Figure 1.
Radiation-induced demyelination in the dorsal funiculus of cervical spinal cord.
(A) LFB/H&E staining showed normal spinal cord without irradiation. (B) Four months after irradiation, there was a focal demyelinated zone in the dorsal funiculus. (C) Six months following injury, focal necrosis was seen in the dorsal funiculus. (D) Immunostaining for MBP and NF, enlargement of framed area in A, depicted that non-irradiated myelin surrounding the axons (arrows). (E) Four months after irradiation, most of the axons lost myelin (arrows). (F) At six months, axons began to show necrosis. (G) Electron microscopy confirmed the normal structure of myelin. g, Higher magnification of the tissue in the box in G, indicated the compact myelin sheath. (H) Four months after irradiation, most of axons remained demyelinated (asterisk). (I) Six months following damage, axons necrosis was found (asterisk). Bar, 200 µm (A–C); bar, 50 µm (D–F); bar, 1 µm (G, H); bar, 100 nm (g); bar, 2 µm (I).
Figure 2.
In vitro differentiation of Olig2-GFP-mouse mESCs into Olig2+-GFP+- OPCs.
(A) Schematic procedure for differentiation of Olig2-GFP-mESCs into Olig2+-GFP+-OPCs. (B) Phase contrast photograph of mESCs colonies on mouse embryonic fibroblast. (C) mESCs remained undifferentiated and stained positive for Oct4/Sox2. (D) Phase contrast photograph of Olig2+-GFP+ spheres at day 12. (E) GFP+ spheres expressed Olig2. (F) At day 12, the percentage of GFP+ cells was 76.79%±1.35%, sorted by FACS method. At day 14, all purified OPCs expressed GFP as well as the OPC markers NG2 (G) and PDGFRα (H). At day 18, plated cells adopted a typical oligodendrocyte morphology characterized by multiple branches and expressed GFP and MBP (I). (J) Quantification of immunostaining: 81.69±8.16% of cells expressed NG2, 78±4.31% of cells expressed PDGFRα, and 68.47±5.59% of cells expressed O4. Data in J are expressed as the mean±SEM, n = 3 independent experiments, 6 total replicates. Bar, 200 µm (B–D); bar, 50 µm (E–H); bar, 30 µm (I).
Figure 3.
Distribution and morphology of Olig2+-GFP+-OPCs in irradiated spinal cord at four weeks after transplantation.

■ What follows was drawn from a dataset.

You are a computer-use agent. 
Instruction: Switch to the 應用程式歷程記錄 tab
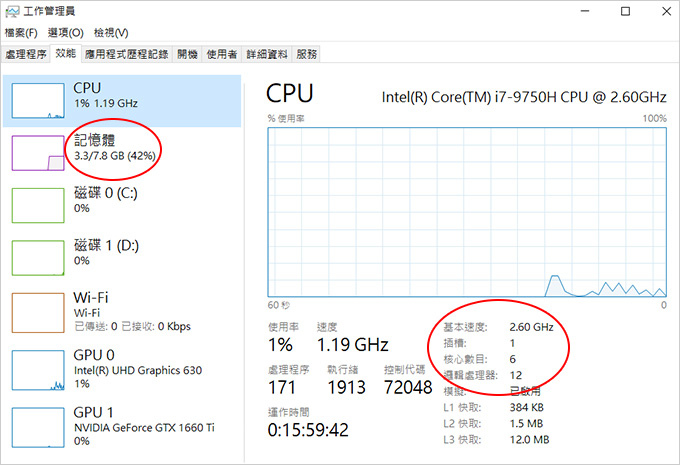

(A) GFP+ cells were observed and distributed in the damaged spinal cord. (B) At higher magnification of the boxed area from (A), the GFP+ cells exhibited typical bipolar OPC morphology. (C) Many grafted Olig2+-GFP+-OPCs co-expressed the OPCs marker NG2. Bar, 250 µm (A); bar, 100 µm (B); bar, 20 µm (C).
Figure 4.
Olig2+-GFP+-OPCs primarily differentiate along the oligodendrocyte lineage.
At eight weeks after transplantation, a certain number of grafted GFP+ cells still expressed NG2 (A–C, arrows) and most of the grafted GFP+ cells became APC-positive mature oligodendrocytes (D–F, arrows). Double staining for GFP and MBP in cross-sections further confirmed that GFP-immunoreactive rings were composed of MBP+ myelin (G–I, arrows). The grafted GFP+ cells did not co-expressed GFAP (J–L) or P75 (M–O). (P) Quantification of GFP+ cell populations in the spinal cord. Data are expressed as the mean number of cells/spinal cord±SEM (n = 6). GFP+ cells expressed NG2 (15.1±5.53%), APC (54.6±10.5%) and MBP (40.5±3.8%). Bar, 50 µm (A–C); bar, 35 µm (D–O).
Figure 5.
Transplantation of Olig2+-GFP+-OPCs results in a delayed demyelination and cavitation.
(A) LFB/H&E staining showed smaller cystic cavitations in the transplanted cord than those in the sham and the control group in the dorsal funiculus. (B) Optical densities of dorsal funiculus in spinal cord was significantly increased in rats grafted with Olig2+-GFP+-OPCs, as compared to the sham and the control group (*p < 0.05, n = 12). (C) Enlargement of framed area in part a, illustrated immunostaining of MBP and NF, showing axons (green arrow) with or without myelin (red arrow). (D) Electron microscopy confirmed the structure of axons (asterisk). Bar, 200 µm (A); bar, 35 µm (C); bar, 0.5 µm (D).
Figure 6.
Forelimb locomotion is improved after transplantation of Olig2+-GFP+-OPCs.
Locomotion function, as defined using the clinical grade score, was significantly reduced in Olig2+-GFP+-OPCs grafted animals at six to eight weeks after transplantation, as compared to the control group (*p < 0.05, n = 12).